» Directions for this task
All records should be written out again exactly.

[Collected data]
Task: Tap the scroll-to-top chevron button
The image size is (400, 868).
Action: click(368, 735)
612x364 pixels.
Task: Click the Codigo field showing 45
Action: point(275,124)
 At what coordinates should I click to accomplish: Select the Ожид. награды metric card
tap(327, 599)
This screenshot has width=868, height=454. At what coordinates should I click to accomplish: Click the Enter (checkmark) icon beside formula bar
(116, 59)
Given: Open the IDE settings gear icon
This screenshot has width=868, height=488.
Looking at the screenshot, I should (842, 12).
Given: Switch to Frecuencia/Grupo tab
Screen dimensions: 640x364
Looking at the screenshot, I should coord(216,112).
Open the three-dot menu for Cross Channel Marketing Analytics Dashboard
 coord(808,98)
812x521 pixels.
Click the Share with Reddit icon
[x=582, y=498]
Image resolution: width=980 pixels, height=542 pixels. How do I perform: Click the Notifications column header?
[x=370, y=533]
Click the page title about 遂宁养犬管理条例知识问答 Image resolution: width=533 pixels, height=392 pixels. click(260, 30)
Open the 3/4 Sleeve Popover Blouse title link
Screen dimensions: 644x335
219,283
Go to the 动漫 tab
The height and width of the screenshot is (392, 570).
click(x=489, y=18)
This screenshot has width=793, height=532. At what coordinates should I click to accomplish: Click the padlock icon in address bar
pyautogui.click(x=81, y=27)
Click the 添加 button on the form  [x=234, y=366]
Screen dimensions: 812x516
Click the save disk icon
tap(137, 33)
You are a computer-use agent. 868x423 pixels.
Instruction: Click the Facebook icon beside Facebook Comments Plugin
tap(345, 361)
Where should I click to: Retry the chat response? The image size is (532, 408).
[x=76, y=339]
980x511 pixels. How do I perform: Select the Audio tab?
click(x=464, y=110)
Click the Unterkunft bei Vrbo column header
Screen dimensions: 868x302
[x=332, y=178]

» Response to this task
Task: Tap the scroll-to-top chevron button
The image size is (400, 868).
Action: click(368, 735)
612x364 pixels.
Task: Click the Codigo field showing 45
Action: point(275,124)
 At what coordinates should I click to accomplish: Select the Ожид. награды metric card
tap(327, 599)
This screenshot has width=868, height=454. At what coordinates should I click to accomplish: Click the Enter (checkmark) icon beside formula bar
(116, 59)
Given: Open the IDE settings gear icon
This screenshot has width=868, height=488.
Looking at the screenshot, I should (842, 12).
Given: Switch to Frecuencia/Grupo tab
Screen dimensions: 640x364
Looking at the screenshot, I should coord(216,112).
Open the three-dot menu for Cross Channel Marketing Analytics Dashboard
 coord(808,98)
812x521 pixels.
Click the Share with Reddit icon
[x=582, y=498]
Image resolution: width=980 pixels, height=542 pixels. How do I perform: Click the Notifications column header?
[x=370, y=533]
Click the page title about 遂宁养犬管理条例知识问答 Image resolution: width=533 pixels, height=392 pixels. click(260, 30)
Open the 3/4 Sleeve Popover Blouse title link
Screen dimensions: 644x335
219,283
Go to the 动漫 tab
The height and width of the screenshot is (392, 570).
click(x=489, y=18)
This screenshot has width=793, height=532. At what coordinates should I click to accomplish: Click the padlock icon in address bar
pyautogui.click(x=81, y=27)
Click the 添加 button on the form  [x=234, y=366]
Screen dimensions: 812x516
Click the save disk icon
tap(137, 33)
You are a computer-use agent. 868x423 pixels.
Instruction: Click the Facebook icon beside Facebook Comments Plugin
tap(345, 361)
Where should I click to: Retry the chat response? The image size is (532, 408).
[x=76, y=339]
980x511 pixels. How do I perform: Select the Audio tab?
click(x=464, y=110)
Click the Unterkunft bei Vrbo column header
Screen dimensions: 868x302
[x=332, y=178]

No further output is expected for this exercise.